What is the initial speed of the cannonball?
To find the initial speed of the cannonball, we need to use the concept of vector addition. The initial horizontal and vertical velocities of the cannonball can be combined using the Pythagorean theorem.
The Pythagorean theorem states that in a right triangle, the square of the hypotenuse (the side opposite the right angle) is equal to the sum of the squares of the other two sides.
In this case, the initial horizontal velocity (33.0 m/s) and the initial vertical velocity (25.0 m/s) are the two sides of the triangle, and the initial speed we are trying to find is the hypotenuse.
Using the Pythagorean theorem equation:
initial speed^2 = (initial horizontal velocity)^2 + (initial vertical velocity)^2
Plugging in the values:
initial speed^2 = (33.0 m/s)^2 + (25.0 m/s)^2
Simplifying:
initial speed^2 = 1089 m^2/s^2 + 625 m^2/s^2
initial speed^2 = 1714 m^2/s^2
To get the initial speed, we need to take the square root of both sides of the equation:
initial speed = √(1714 m^2/s^2)
Using a calculator, we find that the initial speed of the cannonball is approximately 41.40 m/s.
To find the initial speed of the cannonball, we can use the Pythagorean theorem, which states that in a right-angled triangle, the square of the hypotenuse (the longest side) is equal to the sum of the squares of the other two sides.
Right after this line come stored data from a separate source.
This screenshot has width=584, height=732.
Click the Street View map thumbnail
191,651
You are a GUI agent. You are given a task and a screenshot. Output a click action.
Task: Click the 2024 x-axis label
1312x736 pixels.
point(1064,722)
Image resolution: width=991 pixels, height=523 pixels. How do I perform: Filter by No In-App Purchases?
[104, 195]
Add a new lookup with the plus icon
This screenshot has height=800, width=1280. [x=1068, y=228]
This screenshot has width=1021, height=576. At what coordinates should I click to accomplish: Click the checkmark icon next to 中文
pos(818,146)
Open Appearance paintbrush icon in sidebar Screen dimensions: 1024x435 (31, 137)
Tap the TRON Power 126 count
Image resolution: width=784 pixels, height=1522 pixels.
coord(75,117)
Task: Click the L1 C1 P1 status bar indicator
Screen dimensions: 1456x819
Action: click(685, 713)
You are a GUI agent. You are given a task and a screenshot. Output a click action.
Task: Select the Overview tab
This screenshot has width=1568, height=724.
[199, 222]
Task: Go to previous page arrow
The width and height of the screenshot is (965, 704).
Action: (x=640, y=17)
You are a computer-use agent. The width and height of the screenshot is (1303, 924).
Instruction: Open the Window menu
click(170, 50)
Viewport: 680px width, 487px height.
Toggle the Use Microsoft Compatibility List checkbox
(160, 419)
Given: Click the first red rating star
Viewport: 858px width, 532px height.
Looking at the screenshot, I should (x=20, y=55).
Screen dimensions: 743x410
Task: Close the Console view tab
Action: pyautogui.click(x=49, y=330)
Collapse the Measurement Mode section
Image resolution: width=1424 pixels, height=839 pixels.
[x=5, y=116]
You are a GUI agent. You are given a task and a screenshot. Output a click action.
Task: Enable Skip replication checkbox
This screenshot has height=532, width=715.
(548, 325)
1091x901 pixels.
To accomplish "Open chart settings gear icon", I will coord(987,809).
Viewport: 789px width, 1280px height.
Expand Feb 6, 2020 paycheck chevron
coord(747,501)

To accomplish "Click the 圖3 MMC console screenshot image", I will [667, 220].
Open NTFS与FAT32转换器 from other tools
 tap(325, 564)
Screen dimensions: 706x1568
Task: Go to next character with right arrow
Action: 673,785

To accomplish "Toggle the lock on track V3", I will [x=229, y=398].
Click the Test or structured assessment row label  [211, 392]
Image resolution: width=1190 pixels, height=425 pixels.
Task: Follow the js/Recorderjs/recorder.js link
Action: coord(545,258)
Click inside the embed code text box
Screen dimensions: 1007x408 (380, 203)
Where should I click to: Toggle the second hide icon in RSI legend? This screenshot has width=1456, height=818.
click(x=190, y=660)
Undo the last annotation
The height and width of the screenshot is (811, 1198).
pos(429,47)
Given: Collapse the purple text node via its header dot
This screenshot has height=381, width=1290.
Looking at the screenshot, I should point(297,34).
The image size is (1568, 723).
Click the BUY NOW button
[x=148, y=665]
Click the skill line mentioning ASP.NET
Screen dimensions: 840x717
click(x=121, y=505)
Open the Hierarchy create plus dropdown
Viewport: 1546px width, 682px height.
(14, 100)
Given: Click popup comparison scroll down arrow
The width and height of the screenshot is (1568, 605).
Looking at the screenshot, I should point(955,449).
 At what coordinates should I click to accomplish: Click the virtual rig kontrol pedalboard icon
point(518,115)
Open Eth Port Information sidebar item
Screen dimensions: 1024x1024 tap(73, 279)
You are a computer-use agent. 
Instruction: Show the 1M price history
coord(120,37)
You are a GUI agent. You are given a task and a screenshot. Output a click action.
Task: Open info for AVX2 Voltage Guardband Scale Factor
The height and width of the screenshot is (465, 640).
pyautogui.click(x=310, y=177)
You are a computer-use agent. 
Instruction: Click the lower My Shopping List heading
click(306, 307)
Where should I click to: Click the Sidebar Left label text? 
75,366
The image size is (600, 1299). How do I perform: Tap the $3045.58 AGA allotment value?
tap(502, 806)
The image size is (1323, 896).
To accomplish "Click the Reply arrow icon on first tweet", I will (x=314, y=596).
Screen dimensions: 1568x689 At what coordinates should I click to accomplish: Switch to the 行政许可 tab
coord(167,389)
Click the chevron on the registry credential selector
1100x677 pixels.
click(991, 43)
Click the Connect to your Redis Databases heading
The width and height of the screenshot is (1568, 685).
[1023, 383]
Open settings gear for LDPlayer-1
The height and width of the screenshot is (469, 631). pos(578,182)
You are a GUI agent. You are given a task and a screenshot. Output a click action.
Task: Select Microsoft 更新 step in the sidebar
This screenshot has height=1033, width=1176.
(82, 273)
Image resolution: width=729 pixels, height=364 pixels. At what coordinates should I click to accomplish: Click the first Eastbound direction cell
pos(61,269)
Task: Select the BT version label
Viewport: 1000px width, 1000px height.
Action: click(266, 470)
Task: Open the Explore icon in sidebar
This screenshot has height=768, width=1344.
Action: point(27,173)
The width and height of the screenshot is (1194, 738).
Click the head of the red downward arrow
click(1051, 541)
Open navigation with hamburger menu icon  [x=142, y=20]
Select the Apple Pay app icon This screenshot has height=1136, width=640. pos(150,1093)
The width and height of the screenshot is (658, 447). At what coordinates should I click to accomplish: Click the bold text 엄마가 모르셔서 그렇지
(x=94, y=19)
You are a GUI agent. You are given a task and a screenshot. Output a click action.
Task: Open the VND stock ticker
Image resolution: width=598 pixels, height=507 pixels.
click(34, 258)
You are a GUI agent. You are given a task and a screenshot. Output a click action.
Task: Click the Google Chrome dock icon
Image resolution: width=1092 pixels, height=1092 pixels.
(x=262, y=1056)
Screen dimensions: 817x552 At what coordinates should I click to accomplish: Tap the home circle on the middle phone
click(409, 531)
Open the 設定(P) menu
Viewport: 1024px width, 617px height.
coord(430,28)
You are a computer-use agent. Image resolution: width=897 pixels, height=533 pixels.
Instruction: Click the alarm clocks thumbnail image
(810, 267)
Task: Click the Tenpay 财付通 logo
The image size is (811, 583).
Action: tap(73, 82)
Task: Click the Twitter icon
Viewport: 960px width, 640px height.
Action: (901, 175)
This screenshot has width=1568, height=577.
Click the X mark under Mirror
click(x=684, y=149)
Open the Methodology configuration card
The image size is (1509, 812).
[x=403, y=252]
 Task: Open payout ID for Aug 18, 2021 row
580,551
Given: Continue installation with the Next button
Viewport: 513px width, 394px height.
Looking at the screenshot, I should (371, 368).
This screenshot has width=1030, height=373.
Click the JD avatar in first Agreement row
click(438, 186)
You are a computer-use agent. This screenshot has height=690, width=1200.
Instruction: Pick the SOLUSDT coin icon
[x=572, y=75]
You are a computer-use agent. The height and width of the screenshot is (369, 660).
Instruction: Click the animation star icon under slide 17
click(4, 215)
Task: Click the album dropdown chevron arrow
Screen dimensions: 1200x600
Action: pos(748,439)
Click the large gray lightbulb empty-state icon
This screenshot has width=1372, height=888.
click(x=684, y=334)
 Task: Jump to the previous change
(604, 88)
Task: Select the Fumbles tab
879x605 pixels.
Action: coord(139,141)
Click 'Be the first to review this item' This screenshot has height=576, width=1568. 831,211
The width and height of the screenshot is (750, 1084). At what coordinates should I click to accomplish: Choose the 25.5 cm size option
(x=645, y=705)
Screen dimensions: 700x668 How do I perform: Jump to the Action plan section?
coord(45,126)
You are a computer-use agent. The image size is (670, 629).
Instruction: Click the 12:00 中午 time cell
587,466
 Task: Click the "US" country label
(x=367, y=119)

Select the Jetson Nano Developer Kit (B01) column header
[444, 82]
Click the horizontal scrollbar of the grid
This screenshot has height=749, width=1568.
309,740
In this case, the horizontal velocity and the vertical velocity of the cannonball form the legs of the right-angled triangle, and the initial speed of the cannonball is the hypotenuse.
Using the Pythagorean theorem, we have:
initial speed^2 = (horizontal velocity)^2 + (vertical velocity)^2
initial speed^2 = (33.0 m/s)^2 + (25.0 m/s)^2
initial speed^2 = 1089 m^2/s^2 + 625 m^2/s^2
initial speed^2 = 1714 m^2/s^2
Taking the square root of both sides, we find:
initial speed = √(1714 m^2/s^2)
initial speed ≈ 41.4 m/s
Therefore, the initial speed of the cannonball is approximately 41.4 m/s.